Earning a PSM license takes real effort. A candidate needs a bachelor’s degree in surveying or a related field. They also need at least four years of supervised work under a licensed PSM. Then they must pass three separate exams. Those cover the fundamentals of surveying, professional practice, and Florida-specific laws and ethics. After that, the license must be renewed every two years with 24 hours of continuing education.

This is a serious credential. When you hire a licensed land surveyor, you are hiring someone with the legal authority to say exactly where your property lines are.

What Happens After You Hire One

There are five stages to a land survey. Most of them happen before anyone sets foot on your property.

Stage 1: Research

The surveyor starts at a desk. They pull your property deed, look at deeds from neighboring properties, and review recorded subdivision maps. They also check county records for any easements or rights-of-way on the property. In Jacksonville, this means working with Duval County’s public records. This research tells the surveyor what the legal description says your boundaries should be. The fieldwork then confirms whether the records match what’s actually on the ground.

Stage 2: Finding Existing Markers

Survey monuments are physical markers placed at property corners by past surveyors. They’re usually iron pins or capped metal rods. The crew visits the property to find them. If the markers are there and undisturbed, they anchor the whole survey. If they’re missing, which happens often in older Jacksonville neighborhoods, the surveyor must figure out where the boundary should be using math, old deed descriptions, and nearby surveys. That takes professional judgment, not just a measuring tape.

Stage 3: Fieldwork and Measuring

This is the part most people picture. The crew uses several tools. A total station measures angles and distances to within 2 to 3 millimeters at ranges up to 1,500 feet. Survey-grade GPS receivers are used for larger areas and can reach 5mm accuracy across several miles. For bigger or more complex sites, drones and LiDAR scanners capture data from the air in a fraction of the time it would take on foot.
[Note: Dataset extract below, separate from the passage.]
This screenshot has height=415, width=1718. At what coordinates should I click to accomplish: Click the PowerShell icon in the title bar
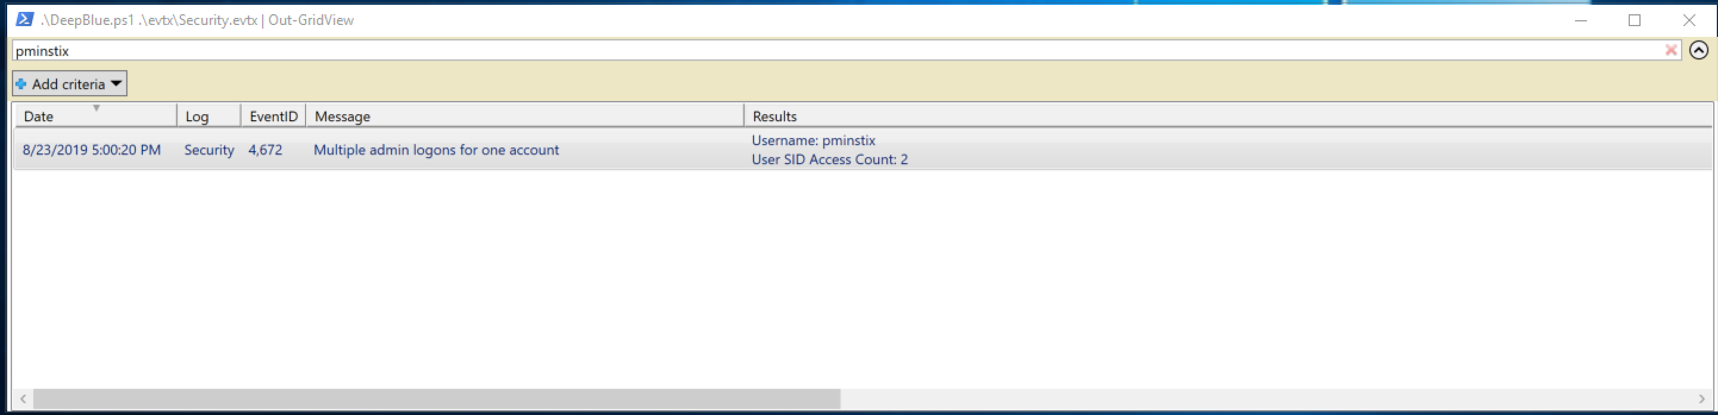[x=25, y=19]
One thing worth knowing: the instruments confirm what the legal records say should be there. When measurements and deed records don’t match, the surveyor uses boundary law to figure out the right answer. That’s a judgment call, not just a calculation.

Stage 4: Office Work and Drawing

Back at the office, the surveyor processes all the field data. They check that the boundary measurements form a consistent, closed shape. They sort out any differences between what was measured and what the deed says. Then they draft the survey drawing using CAD software. The drawing shows property lines, dimensions, structures, easements, and encroachments, depending on what type of survey was ordered.

Stage 5: Signing and Sealing

The PSM reviews the completed survey, signs it, and stamps it with their professional seal. That seal certifies that the survey was done under their direct supervision and meets Florida law. Without a valid PSM signature and seal, a survey cannot be used to close a real estate deal, get title insurance, pull a permit, or settle a property dispute in court.

Why This Matters More in Jacksonville

Jacksonville is one of the fastest-growing cities in the United States. According to ESRI projections, it is expanding at about twice the national average. That means new subdivisions, commercial buildings, road projects, and redevelopment of older parcels are all happening at the same time across Duval County.

Older neighborhoods like Springfield, Riverside, and Avondale have deeds written decades ago. Some describe boundaries using landmarks that no longer exist. Newer developments push property lines right up against wetlands, flood zones, and utility corridors. Small measurement errors in those situations can lead to big legal problems.

The U.S. Bureau of Labor Statistics reported a national median wage of $72,740 for surveyors as of May 2024. Employment is projected to grow 4 percent from 2024 to 2034, with around 3,900 job openings expected each year. That steady demand exists because no app or online map can replace the work. Only a licensed PSM produces a legally binding survey.